[Opening Task data section]

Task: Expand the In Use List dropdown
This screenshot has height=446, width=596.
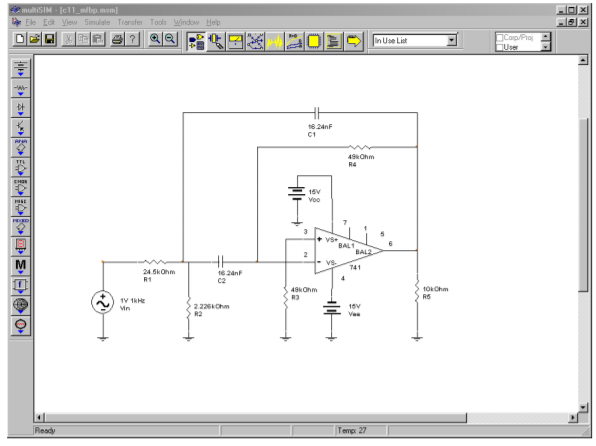Action: pos(452,40)
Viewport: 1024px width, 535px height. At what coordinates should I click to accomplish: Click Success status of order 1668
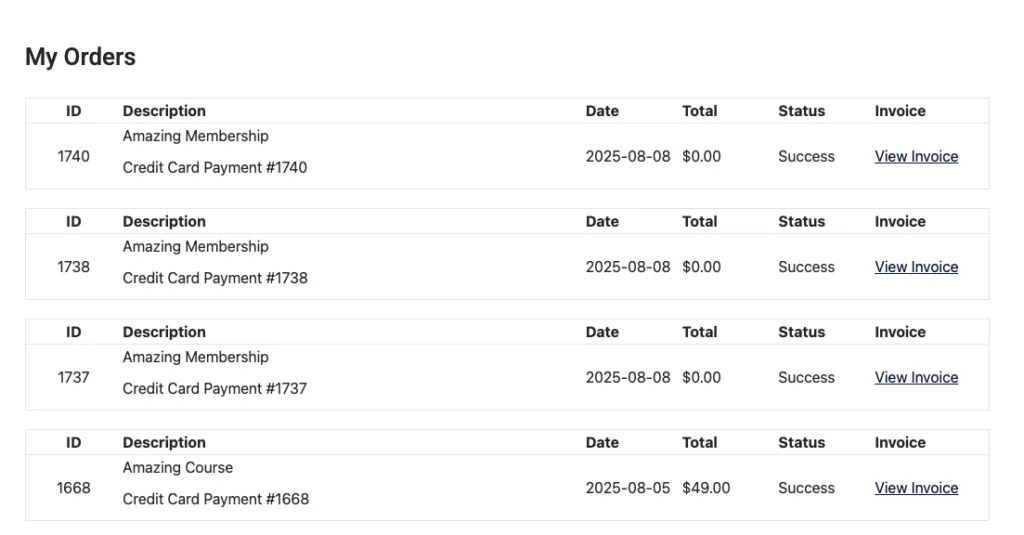click(x=806, y=488)
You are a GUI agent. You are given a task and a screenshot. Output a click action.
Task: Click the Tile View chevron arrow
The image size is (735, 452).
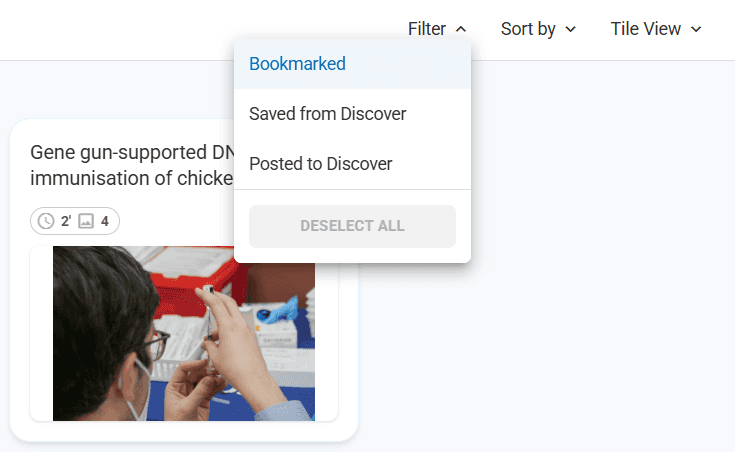click(696, 30)
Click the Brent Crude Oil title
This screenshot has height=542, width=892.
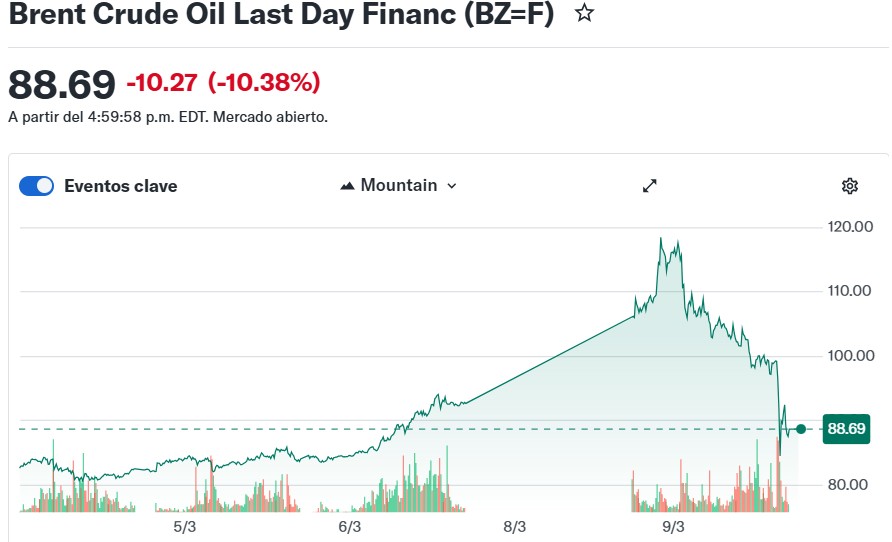pyautogui.click(x=280, y=14)
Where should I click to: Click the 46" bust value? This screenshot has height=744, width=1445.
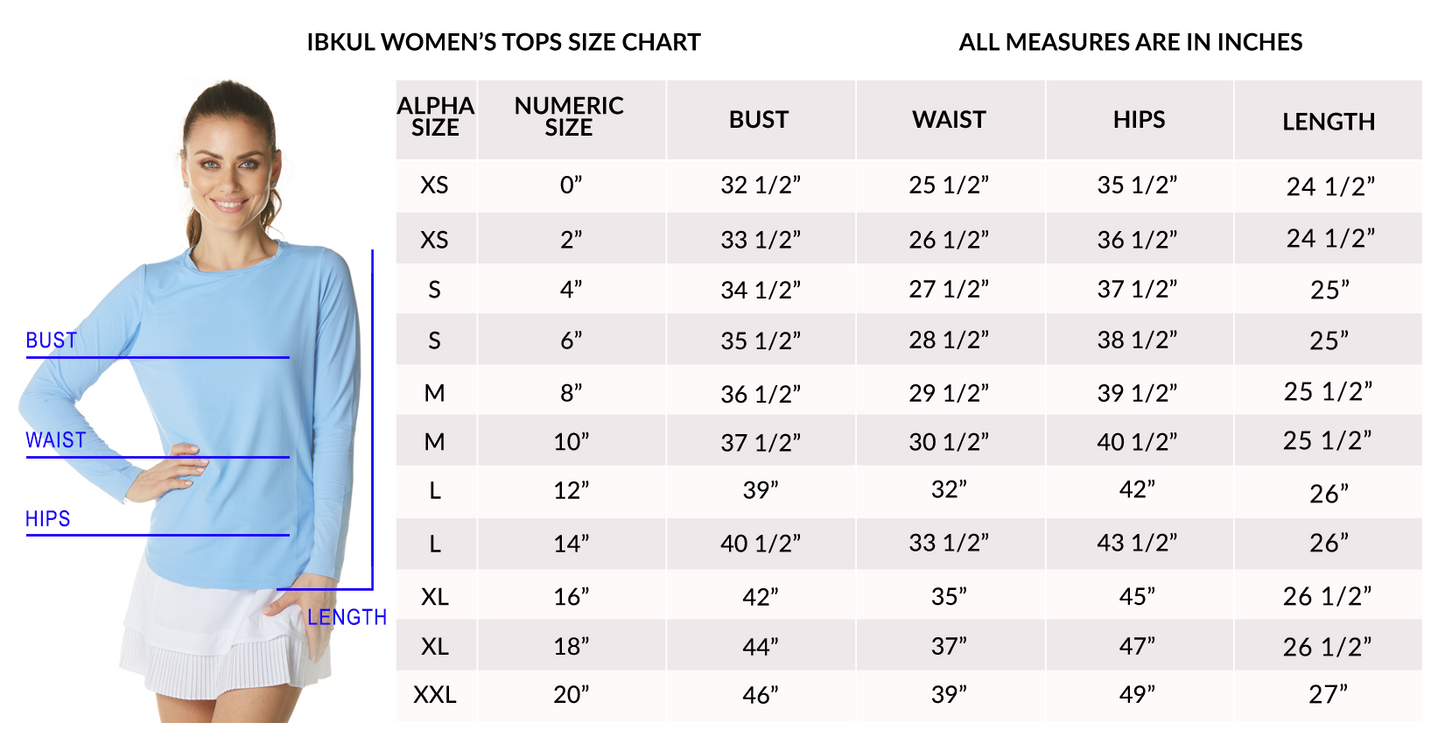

[Closing Task data section]

Directions: Output the listing unchanged, pictures excluded.

Answer to this problem:
Task: Expand the In Use List dropdown
This screenshot has height=446, width=596.
Action: pos(452,40)
Viewport: 1024px width, 535px height. At what coordinates should I click to accomplish: Click Success status of order 1668
click(x=806, y=488)
You are a GUI agent. You are given a task and a screenshot. Output a click action.
Task: Click the Tile View chevron arrow
The image size is (735, 452).
click(696, 30)
Click the Brent Crude Oil title
This screenshot has height=542, width=892.
pyautogui.click(x=280, y=14)
Where should I click to: Click the 46" bust value? This screenshot has height=744, width=1445.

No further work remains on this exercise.